Several limitations should be considered when interpreting the results of this study. The adenosine derivative could not be fully structurally characterized due to overlapping NMR signals and minor impurities in the isolated fraction. As IADF contained minor impurities, the absence of A₁AR activity may reflect interference from other matrix components or insufficient concentrations of active species. Without a defined structure, however, its pharmacological profile remains uncertain as it may act on other adenosine receptor subtypes or even as an antagonist. Indeed, subtle modifications of nucleosides are known to alter receptor selectivity and can switch ligands from agonists to antagonists, as shown recently for A₃AR ligands [76]. Further structural and pharmacological studies are needed to clarify its functional role. In addition, dose–response experiments were conducted in duplicate rather than in triplicate due to the limited availability of adenosine-free fractions, which required a time-consuming isolation process to ensure complete agonist removal while preserving the native profile. Although this reduced the number of replicates, the use of ten sample concentrations per curve and the consistency of duplicate determinations support the interpretability of the observed trends.
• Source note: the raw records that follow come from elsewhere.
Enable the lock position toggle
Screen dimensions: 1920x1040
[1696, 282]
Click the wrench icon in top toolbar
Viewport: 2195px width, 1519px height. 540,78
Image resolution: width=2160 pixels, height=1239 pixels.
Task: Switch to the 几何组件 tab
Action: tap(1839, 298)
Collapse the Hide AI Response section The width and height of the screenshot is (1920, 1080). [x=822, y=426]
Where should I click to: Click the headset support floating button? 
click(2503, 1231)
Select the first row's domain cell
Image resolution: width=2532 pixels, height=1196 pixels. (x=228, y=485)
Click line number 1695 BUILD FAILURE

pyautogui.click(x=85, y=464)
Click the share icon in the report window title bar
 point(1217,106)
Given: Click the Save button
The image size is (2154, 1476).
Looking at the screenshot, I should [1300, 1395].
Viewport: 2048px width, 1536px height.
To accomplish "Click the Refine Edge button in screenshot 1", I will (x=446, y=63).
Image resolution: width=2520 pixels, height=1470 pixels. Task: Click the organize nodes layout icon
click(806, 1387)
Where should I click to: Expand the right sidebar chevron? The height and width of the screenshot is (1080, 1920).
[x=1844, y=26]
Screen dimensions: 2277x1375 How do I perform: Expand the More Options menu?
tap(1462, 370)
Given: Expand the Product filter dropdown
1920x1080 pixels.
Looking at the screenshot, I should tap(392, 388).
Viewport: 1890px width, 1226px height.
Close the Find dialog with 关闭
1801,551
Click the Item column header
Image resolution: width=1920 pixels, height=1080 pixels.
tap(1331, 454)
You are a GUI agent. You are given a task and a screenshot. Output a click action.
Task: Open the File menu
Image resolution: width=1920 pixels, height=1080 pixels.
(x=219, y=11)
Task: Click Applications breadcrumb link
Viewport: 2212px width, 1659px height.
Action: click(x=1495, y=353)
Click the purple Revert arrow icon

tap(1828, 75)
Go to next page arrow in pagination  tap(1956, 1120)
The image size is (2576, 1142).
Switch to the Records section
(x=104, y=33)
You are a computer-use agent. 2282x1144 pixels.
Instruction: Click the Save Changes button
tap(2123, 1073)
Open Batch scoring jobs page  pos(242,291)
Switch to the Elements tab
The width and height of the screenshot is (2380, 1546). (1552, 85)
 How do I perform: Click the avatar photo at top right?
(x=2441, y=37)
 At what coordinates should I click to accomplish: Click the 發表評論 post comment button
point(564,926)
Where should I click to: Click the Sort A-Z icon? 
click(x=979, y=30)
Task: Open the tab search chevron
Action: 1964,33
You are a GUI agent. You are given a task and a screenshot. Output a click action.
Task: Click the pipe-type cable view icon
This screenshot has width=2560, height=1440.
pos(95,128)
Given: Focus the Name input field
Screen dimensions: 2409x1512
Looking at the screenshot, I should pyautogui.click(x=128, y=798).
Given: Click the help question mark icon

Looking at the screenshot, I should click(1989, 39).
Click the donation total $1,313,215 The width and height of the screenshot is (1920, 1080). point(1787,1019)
Moreover, receptor profiling was limited to A₁AR, and antioxidant activity was assessed using only a chemical assay. Although adenosine was identified as the principal in vitro driver of A₁AR activation, its pharmacokinetic instability limits in vivo relevance. Therefore, clinical effects of C. pepo are more likely mediated by alternative pathways (e.g., NO-mediated detrusor relaxation) [36]. This underscores the need for future studies focused on comprehensive receptor profiling and cellular assays.

5. Conclusions

This study demonstrates that naturally occurring adenosine is the predominant component responsible for A₁AR activation in hydrophilic C. pepo seed extracts, as confirmed through a stepwise depletion strategy and receptor-based assays. However, due to adenosine’s poor oral bioavailability and rapid metabolism, this in vitro activity is unlikely to account for the clinical efficacy of pumpkin seed preparations. Notably, the adenosine derivative and purine-related compounds such as guanosine and inosine exhibited no direct agonistic or modulatory activity at A₁AR, suggesting that their role in receptor activation is minimal under the tested conditions. Instead, alternative mechanisms such as antioxidant contributions may be more relevant in vivo. Importantly, our findings illustrate the need to identify agonists within complex plant extracts to avoid overestimation of pharmacological effects, providing a methodological framework for future phytomedicine quality control and receptor-focused research. Such rigor is essential to advance the scientific understanding and therapeutic development of phytopharmaceuticals targeting purinergic signaling pathways.